Excerpt provided -
# # # #

Sour Heart, winner of this year’s LA Times Book Prize, has made a splash for its striking portraits of Chinese immigrant families in America.
Reading the short-story collection from Chinese-American author Jenny Zhang is like peering into the mind of a brash teenager coming of age in a chaotic immigrant household.
It’s a body of work characterized by unrelentingly grotesque scenes, devastatingly beautiful prose, and lots of scatological humor. Most of the protagonists are young Chinese-American women.
The book was picked up by Lena Dunham’s imprint, Lenny, as its inaugural publication and quickly earned praise for its rawness.
We caught up with Zhang at a small Hong Kong cafe, where we talked about writing, fame, and growing up Chinese-American. Below are edited excerpts from our conversation.
Dolly Li: So what would you like to drink? They have raw egg in boiled water.
Jenny Zhang: Really? I think I’ve had something like this before. It was a poached egg in boiled water, but there was also sugar. It was a snack my babysitter used to make in the States.
Gavin Huang: Oh yeah, my mother said she used to make something like that, too, but I always doubted whether it was really a thing. And I think that’s the case with a lot of stories our parents tell us, right? We’re not sure if they’re totally true, but you take their word for it. You’ve actually incorporated those stories into your writing, especially when you touch on heavy topics like the Cultural Revolution. Did you find it difficult to tell other people’s stories?
JZ: I had a really hard time actually. In the end, those stories are the first-person retrospectives of now-adult women looking back at a time in their childhood when they heard these stories of a country they either never knew or no longer remembered. So the recounting is supposed to be blurry and inaccurate.

# # # #

Information supplied -
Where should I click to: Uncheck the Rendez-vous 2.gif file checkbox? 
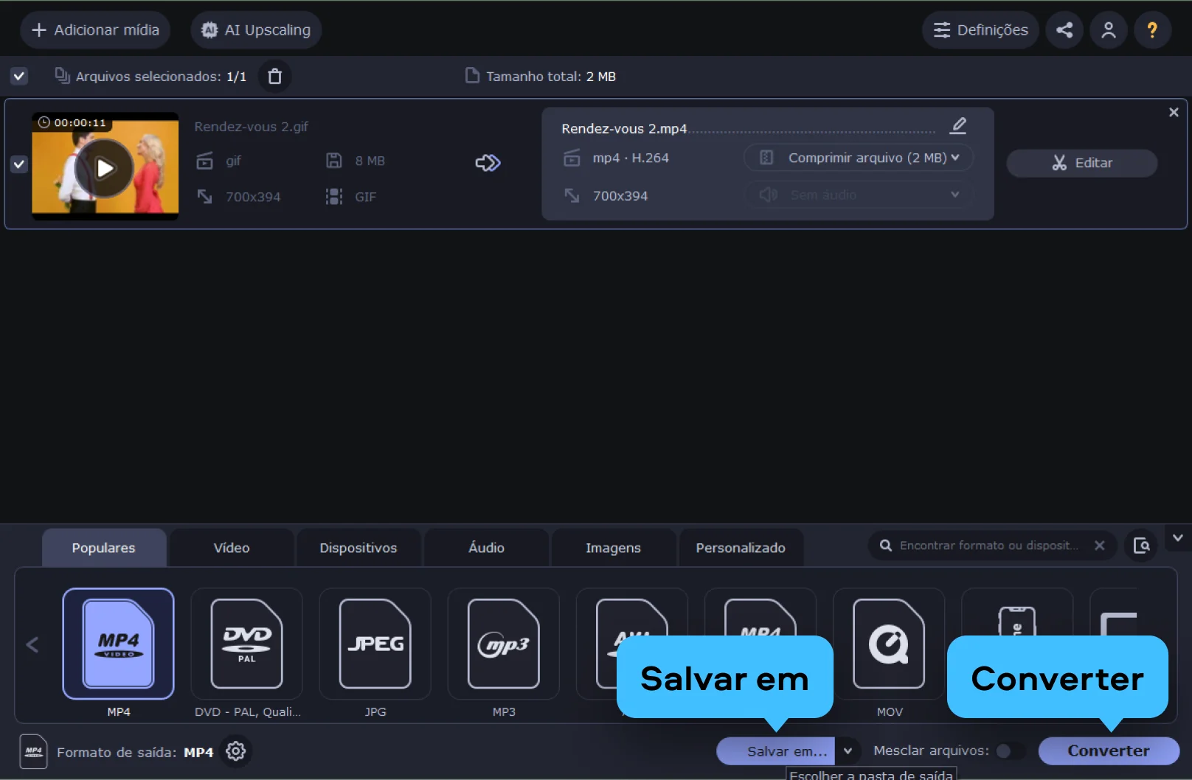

# # # #

What to work on - Decide whether each statement agrees with the interview with Jenny Zhang, answering yes or no and quoting the words of the text that settle it. 1. Sour Heart was the first book published by Lena Dunham's imprint. 2. The interview with Zhang took place at a cafe in Shanghai. 3. Zhang says the recounting in her stories is meant to be precise and accurate.

Written solution -
1. Yes: "The book was picked up by Lena Dunham’s imprint, Lenny, as its inaugural publication"
2. No: "We caught up with Zhang at a small Hong Kong cafe"
3. No: "So the recounting is supposed to be blurry and inaccurate."